Val Kiebala / Straight Ahead!

Perhaps most important, Lyons explained, is Pennsylvania’s aged prison population’s effect on communities across the state. “Not only does this impact — take from the community in a way that locks people up, when we talk about things like gun violence is raging in these communities, it’s because we suck the elders out,” Lyons said. “We take those people away and then there’s no release valve for people to come back into their community and do good things.”
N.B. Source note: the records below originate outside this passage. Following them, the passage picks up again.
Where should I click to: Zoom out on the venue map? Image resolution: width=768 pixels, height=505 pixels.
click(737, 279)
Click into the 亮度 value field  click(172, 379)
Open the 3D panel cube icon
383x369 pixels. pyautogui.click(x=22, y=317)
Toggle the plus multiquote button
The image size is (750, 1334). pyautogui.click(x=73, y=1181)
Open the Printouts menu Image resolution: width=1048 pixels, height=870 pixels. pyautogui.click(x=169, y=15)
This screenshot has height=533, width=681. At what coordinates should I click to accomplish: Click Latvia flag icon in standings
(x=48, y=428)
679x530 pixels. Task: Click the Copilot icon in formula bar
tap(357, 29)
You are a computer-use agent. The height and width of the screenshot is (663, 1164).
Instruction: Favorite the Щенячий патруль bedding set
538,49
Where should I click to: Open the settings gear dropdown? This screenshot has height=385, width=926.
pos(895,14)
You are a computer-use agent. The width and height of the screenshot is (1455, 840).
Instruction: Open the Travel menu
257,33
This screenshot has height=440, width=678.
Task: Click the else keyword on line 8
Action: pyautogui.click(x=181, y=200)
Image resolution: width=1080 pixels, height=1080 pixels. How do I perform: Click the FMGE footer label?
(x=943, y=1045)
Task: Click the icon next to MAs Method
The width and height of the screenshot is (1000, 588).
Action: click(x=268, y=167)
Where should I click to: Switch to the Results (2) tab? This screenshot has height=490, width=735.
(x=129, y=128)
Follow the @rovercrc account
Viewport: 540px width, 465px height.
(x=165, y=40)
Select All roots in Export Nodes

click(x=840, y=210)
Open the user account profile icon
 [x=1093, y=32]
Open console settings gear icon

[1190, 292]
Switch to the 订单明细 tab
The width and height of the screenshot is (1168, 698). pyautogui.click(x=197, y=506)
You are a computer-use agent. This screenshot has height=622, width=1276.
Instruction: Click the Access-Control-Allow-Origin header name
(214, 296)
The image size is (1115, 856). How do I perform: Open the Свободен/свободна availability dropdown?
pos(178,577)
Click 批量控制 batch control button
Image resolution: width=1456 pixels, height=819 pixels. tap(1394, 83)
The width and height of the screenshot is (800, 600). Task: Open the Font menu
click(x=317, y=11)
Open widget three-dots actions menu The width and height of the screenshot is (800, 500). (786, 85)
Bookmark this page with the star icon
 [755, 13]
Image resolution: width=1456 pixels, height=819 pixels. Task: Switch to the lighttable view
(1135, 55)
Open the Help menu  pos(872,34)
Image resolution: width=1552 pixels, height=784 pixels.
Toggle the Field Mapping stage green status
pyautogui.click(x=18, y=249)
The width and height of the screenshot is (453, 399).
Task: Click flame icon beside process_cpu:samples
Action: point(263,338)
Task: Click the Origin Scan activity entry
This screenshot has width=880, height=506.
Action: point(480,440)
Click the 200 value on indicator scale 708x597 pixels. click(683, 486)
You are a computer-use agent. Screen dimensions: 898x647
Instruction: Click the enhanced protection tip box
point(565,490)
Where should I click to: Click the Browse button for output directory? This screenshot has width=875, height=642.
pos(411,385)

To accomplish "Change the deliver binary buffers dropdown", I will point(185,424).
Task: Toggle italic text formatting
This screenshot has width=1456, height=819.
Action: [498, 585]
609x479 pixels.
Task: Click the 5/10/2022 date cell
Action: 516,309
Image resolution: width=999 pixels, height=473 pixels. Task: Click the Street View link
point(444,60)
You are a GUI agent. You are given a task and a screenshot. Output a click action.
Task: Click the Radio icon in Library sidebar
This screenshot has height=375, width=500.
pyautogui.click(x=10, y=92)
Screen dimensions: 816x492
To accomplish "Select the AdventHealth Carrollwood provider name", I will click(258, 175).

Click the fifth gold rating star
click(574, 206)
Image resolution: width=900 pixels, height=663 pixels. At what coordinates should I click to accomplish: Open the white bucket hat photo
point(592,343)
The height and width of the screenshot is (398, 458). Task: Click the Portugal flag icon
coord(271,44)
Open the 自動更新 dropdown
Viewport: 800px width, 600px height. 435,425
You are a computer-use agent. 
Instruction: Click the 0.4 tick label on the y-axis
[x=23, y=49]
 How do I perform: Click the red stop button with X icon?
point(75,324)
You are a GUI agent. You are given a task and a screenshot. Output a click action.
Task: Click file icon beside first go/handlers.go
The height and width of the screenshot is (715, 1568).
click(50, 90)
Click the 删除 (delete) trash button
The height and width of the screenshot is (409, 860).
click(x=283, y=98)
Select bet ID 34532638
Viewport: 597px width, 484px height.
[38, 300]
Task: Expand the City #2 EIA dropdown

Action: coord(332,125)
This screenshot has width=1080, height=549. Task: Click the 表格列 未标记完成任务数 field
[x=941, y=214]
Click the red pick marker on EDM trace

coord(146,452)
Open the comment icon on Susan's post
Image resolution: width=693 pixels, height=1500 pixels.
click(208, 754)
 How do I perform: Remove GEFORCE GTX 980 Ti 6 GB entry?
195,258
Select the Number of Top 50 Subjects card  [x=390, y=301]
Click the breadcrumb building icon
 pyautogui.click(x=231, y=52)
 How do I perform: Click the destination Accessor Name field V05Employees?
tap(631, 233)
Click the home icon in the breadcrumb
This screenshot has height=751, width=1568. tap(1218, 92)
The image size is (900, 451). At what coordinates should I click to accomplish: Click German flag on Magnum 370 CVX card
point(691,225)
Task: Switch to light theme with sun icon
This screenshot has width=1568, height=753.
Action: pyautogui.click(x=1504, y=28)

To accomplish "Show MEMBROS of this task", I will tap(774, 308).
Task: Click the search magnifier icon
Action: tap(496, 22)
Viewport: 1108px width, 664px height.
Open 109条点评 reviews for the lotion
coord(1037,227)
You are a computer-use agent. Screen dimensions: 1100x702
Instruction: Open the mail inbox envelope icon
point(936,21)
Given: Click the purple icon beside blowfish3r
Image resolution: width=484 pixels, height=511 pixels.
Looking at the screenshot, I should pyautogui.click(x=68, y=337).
In the 1970s, Pennsylvania commuted the sentences of over 250 incarcerated persons, but politicians have taken a much more “tough-on-crime” approach to the process in recent years. Over the past two decades, the state commuted around 40 sentences, with the bulk of those coming under the current governor’s administration, and has offered only a handful of compassionate releases for medical reasons. And according to Katherine Parker, policy director at the Defender Association, at least one Philadelphia politician was responsible for filling up Pennsylvania’s correctional institutions.

“Google deadliest DA’s, Lynne Abraham in Philadelphia comes up,” Parker said.

“If you went to trial and lost for some of these very serious types of charges, you would be sentenced to death … and the ripple effect of that was not only a chilling effect on the trial process, but the imposition of life without parole sentences,” she continued. “And that’s partially why Pennsylvania is an outlier on how many people are currently serving sentences that call for them to die in prison.”

But SB 835, Street’s legislation, which is waiting for a hearing in the judiciary committee, can change all of that. Aging and chronically ill incarcerated persons can have a second chance to reenter their communities and prove their life’s value beyond a single, youthful mistake while receiving end-of-life care with dignity. And men like Tyree Wallace can regain something often lost in prison hospice — hope.